Carcinoid syndrome is the flushing/blushing, diarrhoea, and occasional breathlessness or oedema (swelling) that can occur in the presence of some neuroendocrine tumours of the type commonly called carcinoids.
A carcinoid is one type of tumour that can arise from neuroendocrine cells - cells that, in general, secrete hormones in response to nerve signals. Carcinoids can arise in various parts of the body, most commonly in the gut, but also in the lungs or other areas. The carcinoid cells secrete various hormones (serotonin, kallikrein) which the body breaks down into bradykinin, a chemical that causes the blood vessels to dilate (open up) and causes uncontrollable blushing, hot flushes and diarrhoea. The chemicals produced by the carcinoid can also cause scarring of the heart valves, leading to breathlessness or swelling, and can occasionally cause wheezing.
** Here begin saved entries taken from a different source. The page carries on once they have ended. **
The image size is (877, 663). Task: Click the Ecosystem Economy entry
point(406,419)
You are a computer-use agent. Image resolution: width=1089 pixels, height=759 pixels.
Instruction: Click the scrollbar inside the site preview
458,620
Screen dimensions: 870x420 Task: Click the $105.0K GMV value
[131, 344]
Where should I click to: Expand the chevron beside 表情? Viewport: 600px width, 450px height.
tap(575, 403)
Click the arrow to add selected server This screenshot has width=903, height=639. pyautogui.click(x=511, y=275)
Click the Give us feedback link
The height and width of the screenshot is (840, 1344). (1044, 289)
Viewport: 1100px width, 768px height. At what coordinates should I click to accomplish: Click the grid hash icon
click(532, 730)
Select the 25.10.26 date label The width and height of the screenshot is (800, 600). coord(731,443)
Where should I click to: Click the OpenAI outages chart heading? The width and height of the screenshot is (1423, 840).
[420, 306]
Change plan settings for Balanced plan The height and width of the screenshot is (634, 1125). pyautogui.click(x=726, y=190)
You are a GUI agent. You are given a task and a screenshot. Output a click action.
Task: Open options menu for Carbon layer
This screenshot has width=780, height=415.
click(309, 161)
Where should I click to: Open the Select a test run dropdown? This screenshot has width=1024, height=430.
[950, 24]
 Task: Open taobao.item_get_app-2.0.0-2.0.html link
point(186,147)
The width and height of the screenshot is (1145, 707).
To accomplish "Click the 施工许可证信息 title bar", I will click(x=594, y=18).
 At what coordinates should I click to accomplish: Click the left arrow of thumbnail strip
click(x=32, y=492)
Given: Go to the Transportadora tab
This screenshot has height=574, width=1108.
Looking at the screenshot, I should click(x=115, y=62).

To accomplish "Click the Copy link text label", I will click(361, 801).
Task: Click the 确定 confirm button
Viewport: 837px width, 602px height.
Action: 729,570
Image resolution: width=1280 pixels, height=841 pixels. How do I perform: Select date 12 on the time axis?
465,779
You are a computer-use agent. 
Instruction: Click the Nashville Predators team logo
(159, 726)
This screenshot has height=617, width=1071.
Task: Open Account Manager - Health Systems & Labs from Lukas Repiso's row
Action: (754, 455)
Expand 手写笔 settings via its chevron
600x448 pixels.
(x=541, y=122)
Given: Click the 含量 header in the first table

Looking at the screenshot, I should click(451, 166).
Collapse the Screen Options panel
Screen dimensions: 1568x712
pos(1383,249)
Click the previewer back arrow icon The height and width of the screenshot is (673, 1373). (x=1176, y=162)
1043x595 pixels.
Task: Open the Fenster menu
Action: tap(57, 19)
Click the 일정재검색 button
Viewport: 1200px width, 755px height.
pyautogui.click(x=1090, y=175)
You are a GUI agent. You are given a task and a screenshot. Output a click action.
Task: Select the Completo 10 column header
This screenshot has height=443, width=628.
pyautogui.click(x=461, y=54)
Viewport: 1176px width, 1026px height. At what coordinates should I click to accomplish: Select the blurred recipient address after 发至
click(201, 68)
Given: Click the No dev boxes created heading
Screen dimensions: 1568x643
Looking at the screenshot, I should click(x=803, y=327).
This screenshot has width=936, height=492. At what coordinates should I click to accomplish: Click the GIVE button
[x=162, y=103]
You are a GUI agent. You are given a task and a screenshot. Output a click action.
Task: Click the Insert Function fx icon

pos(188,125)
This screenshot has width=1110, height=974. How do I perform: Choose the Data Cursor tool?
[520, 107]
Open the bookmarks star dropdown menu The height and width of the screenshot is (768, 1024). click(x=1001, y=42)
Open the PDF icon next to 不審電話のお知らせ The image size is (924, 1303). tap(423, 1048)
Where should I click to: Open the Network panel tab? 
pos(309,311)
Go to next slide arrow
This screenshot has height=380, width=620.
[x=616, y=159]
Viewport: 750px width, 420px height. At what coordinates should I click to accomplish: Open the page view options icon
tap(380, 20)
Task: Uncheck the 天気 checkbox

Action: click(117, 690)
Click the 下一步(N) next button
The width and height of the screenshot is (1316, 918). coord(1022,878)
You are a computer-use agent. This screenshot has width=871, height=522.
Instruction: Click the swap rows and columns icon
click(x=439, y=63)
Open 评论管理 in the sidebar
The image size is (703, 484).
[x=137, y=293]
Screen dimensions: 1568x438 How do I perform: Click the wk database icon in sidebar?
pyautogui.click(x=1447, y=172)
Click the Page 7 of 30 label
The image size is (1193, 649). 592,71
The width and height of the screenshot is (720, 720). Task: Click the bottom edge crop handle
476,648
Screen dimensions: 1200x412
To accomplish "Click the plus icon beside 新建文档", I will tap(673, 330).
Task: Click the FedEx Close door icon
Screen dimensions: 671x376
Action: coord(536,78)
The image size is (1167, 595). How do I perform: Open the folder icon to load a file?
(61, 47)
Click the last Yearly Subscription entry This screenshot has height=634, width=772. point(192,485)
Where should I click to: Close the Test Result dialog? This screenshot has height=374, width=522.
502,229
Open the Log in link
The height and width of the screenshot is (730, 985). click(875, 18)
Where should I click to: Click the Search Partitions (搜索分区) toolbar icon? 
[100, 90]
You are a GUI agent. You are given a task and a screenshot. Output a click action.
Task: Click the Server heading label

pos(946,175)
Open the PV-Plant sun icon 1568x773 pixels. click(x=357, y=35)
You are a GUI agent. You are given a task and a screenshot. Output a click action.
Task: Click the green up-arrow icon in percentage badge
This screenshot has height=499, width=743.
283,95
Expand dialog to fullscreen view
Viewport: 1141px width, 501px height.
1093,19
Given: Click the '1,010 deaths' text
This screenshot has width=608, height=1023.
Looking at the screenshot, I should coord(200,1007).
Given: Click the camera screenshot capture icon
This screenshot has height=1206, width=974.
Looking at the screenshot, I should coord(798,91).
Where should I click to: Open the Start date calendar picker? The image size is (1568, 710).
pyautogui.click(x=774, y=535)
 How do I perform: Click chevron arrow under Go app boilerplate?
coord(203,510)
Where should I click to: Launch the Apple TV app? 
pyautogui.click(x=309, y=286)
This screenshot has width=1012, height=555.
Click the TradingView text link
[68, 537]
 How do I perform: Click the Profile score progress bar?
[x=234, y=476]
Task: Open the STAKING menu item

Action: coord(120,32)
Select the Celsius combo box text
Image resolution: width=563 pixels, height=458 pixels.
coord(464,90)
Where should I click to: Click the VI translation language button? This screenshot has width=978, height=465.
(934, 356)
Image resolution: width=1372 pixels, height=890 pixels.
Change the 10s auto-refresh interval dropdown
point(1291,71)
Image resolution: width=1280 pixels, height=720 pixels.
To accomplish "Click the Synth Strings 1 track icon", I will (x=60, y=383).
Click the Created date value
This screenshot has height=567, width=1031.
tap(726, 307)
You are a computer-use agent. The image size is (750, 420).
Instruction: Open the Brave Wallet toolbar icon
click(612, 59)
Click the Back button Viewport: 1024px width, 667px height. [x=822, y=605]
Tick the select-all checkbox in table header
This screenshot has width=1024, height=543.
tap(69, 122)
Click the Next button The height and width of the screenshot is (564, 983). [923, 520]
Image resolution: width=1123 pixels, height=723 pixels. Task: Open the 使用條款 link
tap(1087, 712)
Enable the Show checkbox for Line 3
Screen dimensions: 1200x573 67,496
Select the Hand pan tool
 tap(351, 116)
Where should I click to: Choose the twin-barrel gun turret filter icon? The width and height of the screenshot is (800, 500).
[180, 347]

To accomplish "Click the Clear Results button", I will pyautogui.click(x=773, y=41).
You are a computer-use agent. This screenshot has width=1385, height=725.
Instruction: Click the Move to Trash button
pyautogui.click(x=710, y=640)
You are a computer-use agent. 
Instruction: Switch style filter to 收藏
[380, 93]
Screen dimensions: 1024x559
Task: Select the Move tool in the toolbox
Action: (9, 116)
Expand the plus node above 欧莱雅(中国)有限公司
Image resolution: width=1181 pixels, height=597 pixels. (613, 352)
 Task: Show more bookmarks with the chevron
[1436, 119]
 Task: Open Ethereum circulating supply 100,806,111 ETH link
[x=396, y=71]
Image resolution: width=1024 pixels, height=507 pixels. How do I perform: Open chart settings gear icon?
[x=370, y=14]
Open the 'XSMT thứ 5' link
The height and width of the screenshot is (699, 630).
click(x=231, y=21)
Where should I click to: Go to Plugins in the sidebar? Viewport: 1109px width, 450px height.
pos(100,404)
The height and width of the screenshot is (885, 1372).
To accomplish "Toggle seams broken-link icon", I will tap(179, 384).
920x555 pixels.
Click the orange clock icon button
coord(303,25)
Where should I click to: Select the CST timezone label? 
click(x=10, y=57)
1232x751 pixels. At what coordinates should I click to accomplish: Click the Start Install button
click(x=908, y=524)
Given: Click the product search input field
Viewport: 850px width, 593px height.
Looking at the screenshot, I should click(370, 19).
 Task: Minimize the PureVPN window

Most carcinoids do not cause carcinoid syndrome; the chemicals are broken down and detoxified by the liver. However, if there is enough kallikrein or serotonin that escapes detoxification, carcinoid syndrome can occur. This can happen if the carcinoid has spread from the gut to the liver; if the carcinoid arises in the lungs; or if the liver is not functioning well enough.
There are many more common causes of blushing and diarrhoea than carcinoid syndrome. If carcinoid syndrome is suspected, the usual test is a 24-hour urine collection which is tested for the presence of 5-HIAA, which is produced as the body breaks down serotonin.